::: DATASET EXCERPTS :::
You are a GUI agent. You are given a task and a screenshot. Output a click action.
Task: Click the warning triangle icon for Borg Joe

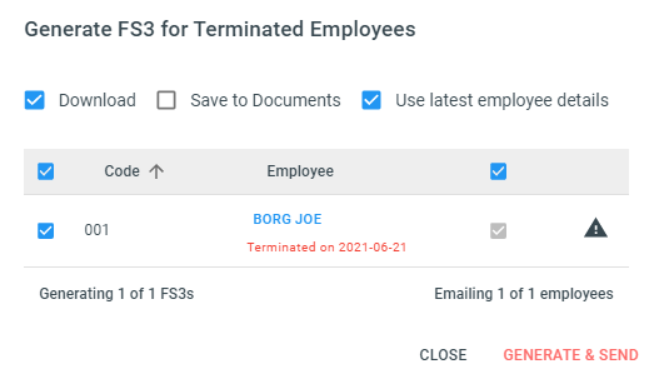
:::
::: DATASET EXCERPTS :::
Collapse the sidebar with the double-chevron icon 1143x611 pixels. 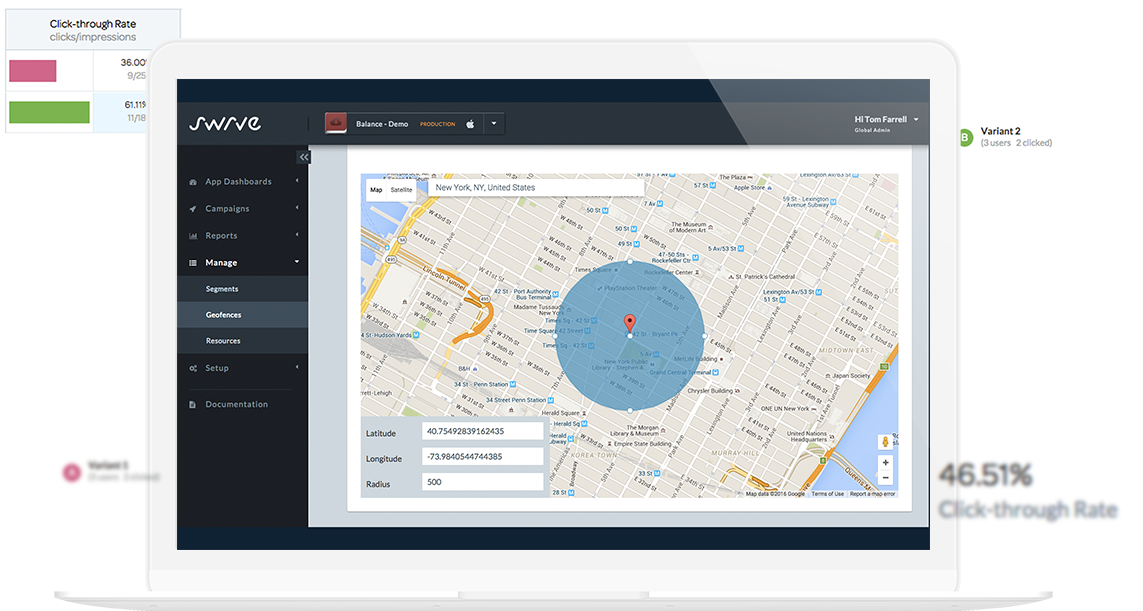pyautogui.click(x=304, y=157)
:::
::: DATASET EXCERPTS :::
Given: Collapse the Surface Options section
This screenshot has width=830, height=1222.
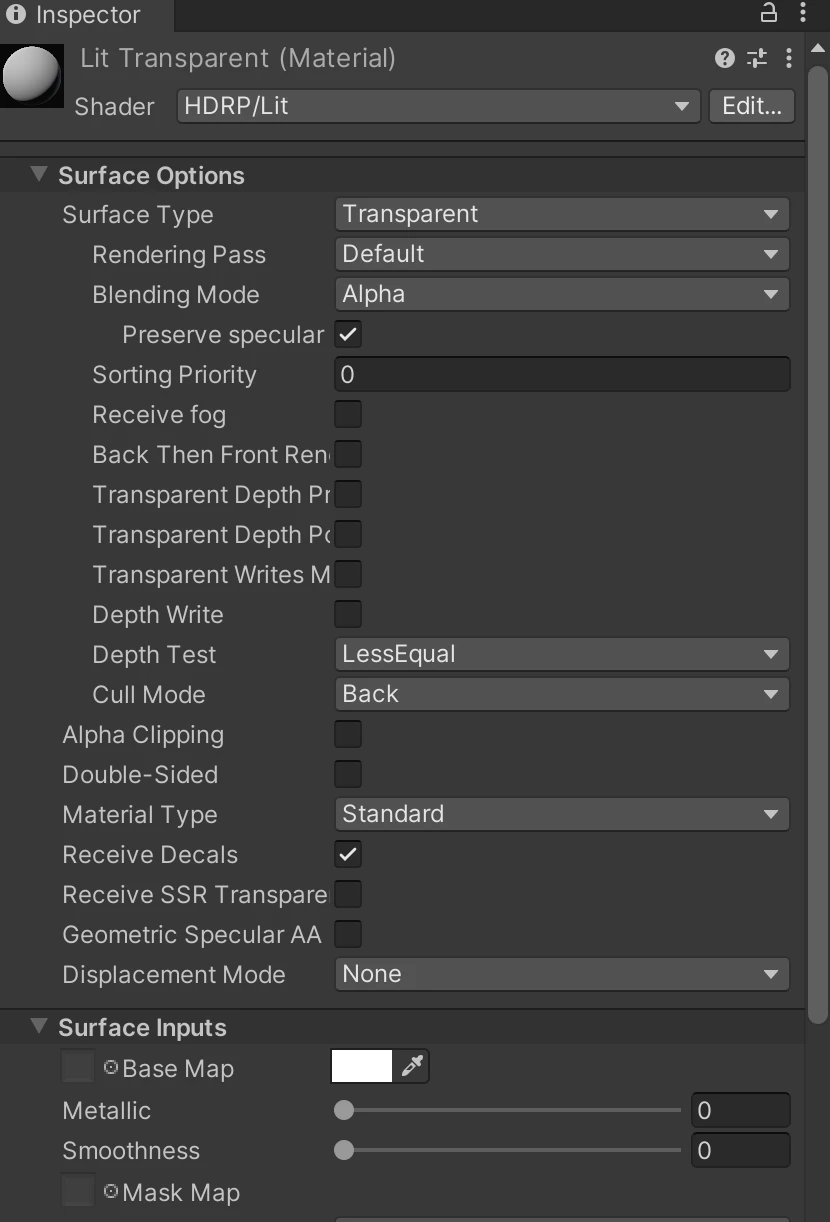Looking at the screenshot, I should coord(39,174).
:::
• _TASK TO CARRY OUT_
Above are the entries. Quote exactly the lines from the one bearing "You are a GUI" through the one bearing "Task: Click the".

• _FINISHED EXERCISE_
You are a GUI agent. You are given a task and a screenshot. Output a click action.
Task: Click the warning triangle icon for Borg Joe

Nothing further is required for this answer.